それならばと遠慮なくメダルを交換に向かい、今日はこれで最後にしようと1,000円札を入れた。アルバイト代のほとんどを貴大とのデート、あるいはゲームセンターに使っている私は女子力が高いのか低いのか分からない。僅差で低そうだ。

こんな事をするよりもふたりでお洒落なカフェを開拓したり、テーマパークにでも行くほうがよっぽど恋人らしいと分かっては居るんだけど。楽しいもんは楽しいから仕方ないのである。


「よし」


ちゃりんとメダルを投入して再びゲームをスタート。貴大を横目で見ると、野球に熱中している様子。安心した私はそのままメダルゲームのほうへ集中させてもらう事にした。

すると驚いた事に、さっきまで全く上手くいかなかったのにどんどんメダルが溢れてくるではないか?めちゃくちゃ運が回って来た。


「わあぁ」
「んー?」
「やばいやばい、すっごい出てくる」
「お、やったじゃん」


貴大の目は携帯電話に落とされたままだったので興味は無さそうだったけど、まだ彼もゲームをしている。退屈させているわけではないかな?とこの時は考える事が出来た。
でも私は自分のほうが上手くいくにつれて、貴大のことを気にする余裕が無くなっていったのである。


「なあなあ」
「ん」
「腹減ってきた」
「んー…」


お腹が空いていないのかと聞かれれば、まあ空いている。適度にお腹は減っている。なぜならこのゲームセンターで遊んだ後はご飯を食べよう、と元々話していたからだ。
でも今はメダルを買い足したばかりなのと、そのメダルがどんどん増え始めたところなので、辞めるにはタイミングが悪い。


「すみれ〜」
「ちょっと待って」


だから、呼ばれてもあまりまともな返事は出来なかった。貴大の声はゲームの音に掻き消されてあまり聞こえないし、私も集中していたし。


「すみれ、まだ?」
「待ってってば!今いいとこだから」


本当にイイトコと言うか大当たりになったところだったので、ますます辞めるのが惜しい展開となってしまう。早くゲームセンターを出たそうな貴大だったがちょっと待って、ちょっと待ってを繰り返しながら時間が経過した。

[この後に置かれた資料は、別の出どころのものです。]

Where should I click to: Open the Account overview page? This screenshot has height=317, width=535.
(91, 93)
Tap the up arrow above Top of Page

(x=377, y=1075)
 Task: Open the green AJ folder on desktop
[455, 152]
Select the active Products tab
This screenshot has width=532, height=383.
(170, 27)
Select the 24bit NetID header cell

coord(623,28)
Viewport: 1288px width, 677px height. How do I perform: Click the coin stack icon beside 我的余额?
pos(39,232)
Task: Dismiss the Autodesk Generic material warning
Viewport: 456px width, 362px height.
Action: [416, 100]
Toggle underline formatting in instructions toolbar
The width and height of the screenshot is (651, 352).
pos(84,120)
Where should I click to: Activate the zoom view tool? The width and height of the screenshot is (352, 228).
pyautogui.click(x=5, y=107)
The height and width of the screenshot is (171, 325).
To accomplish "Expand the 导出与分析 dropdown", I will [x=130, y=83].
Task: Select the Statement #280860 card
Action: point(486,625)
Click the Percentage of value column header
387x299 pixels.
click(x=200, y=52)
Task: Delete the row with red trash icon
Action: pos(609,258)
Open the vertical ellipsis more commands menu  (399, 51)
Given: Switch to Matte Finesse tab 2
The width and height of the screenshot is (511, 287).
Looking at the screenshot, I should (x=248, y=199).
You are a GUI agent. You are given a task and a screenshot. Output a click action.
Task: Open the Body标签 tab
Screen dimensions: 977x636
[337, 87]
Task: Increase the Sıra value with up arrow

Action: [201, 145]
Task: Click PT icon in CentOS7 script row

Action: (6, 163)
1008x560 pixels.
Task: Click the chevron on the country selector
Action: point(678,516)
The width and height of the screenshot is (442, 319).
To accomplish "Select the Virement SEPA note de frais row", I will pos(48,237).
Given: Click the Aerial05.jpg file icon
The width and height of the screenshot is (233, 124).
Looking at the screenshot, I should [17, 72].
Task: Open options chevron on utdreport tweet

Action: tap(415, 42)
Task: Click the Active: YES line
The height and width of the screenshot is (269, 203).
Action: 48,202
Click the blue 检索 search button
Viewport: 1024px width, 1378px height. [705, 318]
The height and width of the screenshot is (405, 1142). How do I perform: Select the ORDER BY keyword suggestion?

が、どんなに調子が良くても最後は必ずメダルがゼロになるわけで。


「…ふう。」


10分、20分、もっと経過したのだろうか。いい加減に終わりにしないとな、と大きなゲーム機に別れを告げて立ち上がり、貴大に声をかけようと隣を見る。けれどその姿はない。


「あれ」


貴大は身体が大きいし髪色だって珍しいから、人に紛れていてもすぐ見つかるのに。ゲームセンターの中を見渡しても見つけ出せない。
別のゲーム機で遊んでいるのかな?とレーシングゲームや格闘ゲームのコーナーへ行ってみるも、居ないようだ。


「…貴大?おーい」


名前を呼びながらフロアの中を一通り歩き回ってみた。…やっぱり居ない。ひやりと頭が冷えた。


「……帰った?」


まさか貴大に限って一言も挨拶せず勝手に帰るなんて事はない。と、思いたい。
携帯には何の連絡も来ていないので電話をかけてみたけど、呼び出し音が鳴るのみ。


「出ない…」


いよいよやばい。そう言えば貴大が「腹減った」と言ってからどのくらいの時間が流れたんだろう。ずっと貴大の言葉を流して適当な返事ばかりしていたせいで、何が起きたか覚えていない。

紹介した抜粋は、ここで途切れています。